ART. 9 (MISURE IN MATERIA DI SOCIETÀ TRA PROFESSIONISTI)
- All’articolo 10, comma 4, lettera b), della legge 12 novembre 2011, n. 183, il secondo periodo è sostituito dai seguenti: «In ogni caso la partecipazione sociale dei professionisti deve essere tale da assicurare a questi ultimi la possibilità di determinare la maggioranza dei due terzi nelle deliberazioni o decisioni, tenuto conto delle regole stabilite per il modello societario prescelto per la costituzione della società.
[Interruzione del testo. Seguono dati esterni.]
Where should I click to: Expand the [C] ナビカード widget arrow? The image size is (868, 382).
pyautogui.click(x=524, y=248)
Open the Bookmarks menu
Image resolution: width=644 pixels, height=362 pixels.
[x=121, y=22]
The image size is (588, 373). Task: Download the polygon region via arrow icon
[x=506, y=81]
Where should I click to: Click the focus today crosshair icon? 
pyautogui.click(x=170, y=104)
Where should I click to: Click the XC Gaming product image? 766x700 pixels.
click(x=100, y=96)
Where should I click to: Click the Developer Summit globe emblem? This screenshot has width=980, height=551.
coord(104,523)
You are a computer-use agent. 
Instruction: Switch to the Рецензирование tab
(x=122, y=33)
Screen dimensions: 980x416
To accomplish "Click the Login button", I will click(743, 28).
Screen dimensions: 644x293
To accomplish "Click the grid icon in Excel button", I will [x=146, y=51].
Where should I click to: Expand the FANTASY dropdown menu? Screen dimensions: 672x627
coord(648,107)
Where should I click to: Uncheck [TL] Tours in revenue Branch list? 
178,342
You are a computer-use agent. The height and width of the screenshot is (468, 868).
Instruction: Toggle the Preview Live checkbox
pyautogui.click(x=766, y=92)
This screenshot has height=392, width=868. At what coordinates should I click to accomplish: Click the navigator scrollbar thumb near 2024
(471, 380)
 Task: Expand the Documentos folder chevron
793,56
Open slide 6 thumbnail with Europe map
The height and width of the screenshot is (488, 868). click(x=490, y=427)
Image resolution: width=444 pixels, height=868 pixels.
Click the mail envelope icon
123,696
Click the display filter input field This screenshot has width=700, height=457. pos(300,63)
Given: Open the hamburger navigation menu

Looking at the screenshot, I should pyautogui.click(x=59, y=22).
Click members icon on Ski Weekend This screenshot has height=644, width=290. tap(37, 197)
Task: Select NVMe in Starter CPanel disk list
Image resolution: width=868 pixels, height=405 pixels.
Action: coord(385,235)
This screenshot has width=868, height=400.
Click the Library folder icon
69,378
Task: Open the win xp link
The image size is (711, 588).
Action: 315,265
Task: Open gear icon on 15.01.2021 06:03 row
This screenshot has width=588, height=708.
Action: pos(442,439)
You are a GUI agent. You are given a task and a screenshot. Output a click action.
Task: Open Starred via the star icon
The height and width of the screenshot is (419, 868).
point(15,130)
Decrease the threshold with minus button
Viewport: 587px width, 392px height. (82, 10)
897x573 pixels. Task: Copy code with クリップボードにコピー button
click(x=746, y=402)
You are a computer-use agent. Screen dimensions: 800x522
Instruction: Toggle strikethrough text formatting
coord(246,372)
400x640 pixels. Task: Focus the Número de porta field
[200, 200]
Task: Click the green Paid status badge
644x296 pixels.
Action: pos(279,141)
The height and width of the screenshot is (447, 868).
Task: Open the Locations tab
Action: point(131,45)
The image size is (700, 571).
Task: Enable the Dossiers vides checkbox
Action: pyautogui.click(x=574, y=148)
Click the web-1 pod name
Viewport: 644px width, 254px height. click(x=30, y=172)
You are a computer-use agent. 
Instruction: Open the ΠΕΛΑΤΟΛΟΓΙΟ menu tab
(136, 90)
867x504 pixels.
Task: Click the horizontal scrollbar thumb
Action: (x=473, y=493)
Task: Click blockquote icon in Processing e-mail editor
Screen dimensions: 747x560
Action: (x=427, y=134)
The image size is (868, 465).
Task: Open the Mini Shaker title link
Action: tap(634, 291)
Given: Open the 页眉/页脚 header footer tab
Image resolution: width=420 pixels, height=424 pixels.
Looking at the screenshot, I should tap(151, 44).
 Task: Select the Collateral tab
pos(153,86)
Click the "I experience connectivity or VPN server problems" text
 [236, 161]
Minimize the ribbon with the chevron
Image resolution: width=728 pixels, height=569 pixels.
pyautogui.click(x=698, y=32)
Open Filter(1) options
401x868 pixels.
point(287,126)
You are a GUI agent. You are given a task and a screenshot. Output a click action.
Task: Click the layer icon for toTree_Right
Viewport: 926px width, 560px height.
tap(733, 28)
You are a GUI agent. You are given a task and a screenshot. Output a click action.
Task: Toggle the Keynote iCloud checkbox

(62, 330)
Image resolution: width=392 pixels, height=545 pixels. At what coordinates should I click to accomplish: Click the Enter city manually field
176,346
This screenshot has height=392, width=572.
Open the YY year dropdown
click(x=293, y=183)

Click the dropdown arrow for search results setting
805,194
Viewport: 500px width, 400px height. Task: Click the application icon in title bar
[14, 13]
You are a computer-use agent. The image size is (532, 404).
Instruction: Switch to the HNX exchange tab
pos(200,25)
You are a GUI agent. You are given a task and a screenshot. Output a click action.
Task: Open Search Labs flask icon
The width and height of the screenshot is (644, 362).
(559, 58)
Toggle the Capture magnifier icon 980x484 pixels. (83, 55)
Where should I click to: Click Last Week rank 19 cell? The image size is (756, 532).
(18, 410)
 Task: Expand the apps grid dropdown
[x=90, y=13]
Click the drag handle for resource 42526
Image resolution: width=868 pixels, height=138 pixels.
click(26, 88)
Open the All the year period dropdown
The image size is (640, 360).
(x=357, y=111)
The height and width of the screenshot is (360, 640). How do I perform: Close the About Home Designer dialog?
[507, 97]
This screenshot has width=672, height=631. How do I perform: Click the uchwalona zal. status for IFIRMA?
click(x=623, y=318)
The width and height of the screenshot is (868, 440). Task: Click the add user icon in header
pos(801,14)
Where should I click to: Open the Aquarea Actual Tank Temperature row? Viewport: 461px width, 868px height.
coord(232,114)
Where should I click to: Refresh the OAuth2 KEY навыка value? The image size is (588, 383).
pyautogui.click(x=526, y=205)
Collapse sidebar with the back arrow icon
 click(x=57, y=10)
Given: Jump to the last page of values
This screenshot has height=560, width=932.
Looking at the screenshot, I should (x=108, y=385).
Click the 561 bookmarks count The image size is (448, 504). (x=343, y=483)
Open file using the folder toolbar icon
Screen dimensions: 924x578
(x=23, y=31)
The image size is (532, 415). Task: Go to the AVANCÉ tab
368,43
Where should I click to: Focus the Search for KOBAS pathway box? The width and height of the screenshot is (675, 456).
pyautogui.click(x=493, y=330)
Il venir meno del requisito previsto dal secondo periodo costituisce causa di scioglimento della società e il consiglio dell’ordine o collegio professionale presso il quale è iscritta la società procede alla cancellazione della stessa dall’albo, salvo che la partecipazione sociale dei professionisti sia ristabilita nel termine perentorio di sei mesi. Sono fatte salve le disposizioni speciali previste negli ordinamenti di singole professioni.».